EXERCISE INPUTS: Begin
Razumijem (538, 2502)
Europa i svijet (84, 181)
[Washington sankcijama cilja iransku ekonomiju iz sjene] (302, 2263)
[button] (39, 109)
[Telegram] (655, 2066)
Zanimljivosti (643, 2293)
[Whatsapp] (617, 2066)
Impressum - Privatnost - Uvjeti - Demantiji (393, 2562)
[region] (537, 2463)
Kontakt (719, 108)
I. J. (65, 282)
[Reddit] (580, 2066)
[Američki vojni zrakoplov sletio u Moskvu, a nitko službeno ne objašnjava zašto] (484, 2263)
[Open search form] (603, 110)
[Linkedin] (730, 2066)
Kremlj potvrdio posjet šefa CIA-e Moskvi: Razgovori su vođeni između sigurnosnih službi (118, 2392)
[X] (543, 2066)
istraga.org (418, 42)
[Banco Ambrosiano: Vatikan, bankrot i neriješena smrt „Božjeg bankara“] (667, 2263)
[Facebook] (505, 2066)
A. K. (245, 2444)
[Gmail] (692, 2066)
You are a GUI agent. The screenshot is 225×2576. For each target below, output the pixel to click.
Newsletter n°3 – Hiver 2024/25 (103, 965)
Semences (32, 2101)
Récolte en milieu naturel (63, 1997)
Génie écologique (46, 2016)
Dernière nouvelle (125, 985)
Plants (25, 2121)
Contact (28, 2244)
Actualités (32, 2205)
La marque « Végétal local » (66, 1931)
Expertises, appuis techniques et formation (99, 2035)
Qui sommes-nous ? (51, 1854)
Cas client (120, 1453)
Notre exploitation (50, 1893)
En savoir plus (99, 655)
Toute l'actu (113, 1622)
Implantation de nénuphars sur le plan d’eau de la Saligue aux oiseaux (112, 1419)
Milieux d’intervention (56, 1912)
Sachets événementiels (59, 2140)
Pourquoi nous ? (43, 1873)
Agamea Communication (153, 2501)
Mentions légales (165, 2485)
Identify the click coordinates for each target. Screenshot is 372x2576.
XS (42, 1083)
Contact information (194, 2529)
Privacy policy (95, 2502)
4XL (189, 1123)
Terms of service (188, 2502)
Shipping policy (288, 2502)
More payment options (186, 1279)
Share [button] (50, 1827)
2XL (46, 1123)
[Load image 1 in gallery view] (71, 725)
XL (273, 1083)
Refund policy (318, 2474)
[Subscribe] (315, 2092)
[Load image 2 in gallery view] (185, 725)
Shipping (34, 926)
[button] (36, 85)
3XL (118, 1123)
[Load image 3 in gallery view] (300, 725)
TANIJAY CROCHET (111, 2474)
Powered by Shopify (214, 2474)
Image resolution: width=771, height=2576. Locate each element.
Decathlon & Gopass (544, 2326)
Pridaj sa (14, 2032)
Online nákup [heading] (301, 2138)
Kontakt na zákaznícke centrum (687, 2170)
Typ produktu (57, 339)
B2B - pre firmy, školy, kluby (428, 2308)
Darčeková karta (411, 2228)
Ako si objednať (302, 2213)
EXERCISE INPUTS: End
* [WHAT YOU ARE ASKED TO DO] Would you return all lines from the preceding listing that contain the word "Kontakt"?

* [SOLUTION FOR THIS PROBLEM]
Kontakt (719, 108)
Kontakt na zákaznícke centrum (687, 2170)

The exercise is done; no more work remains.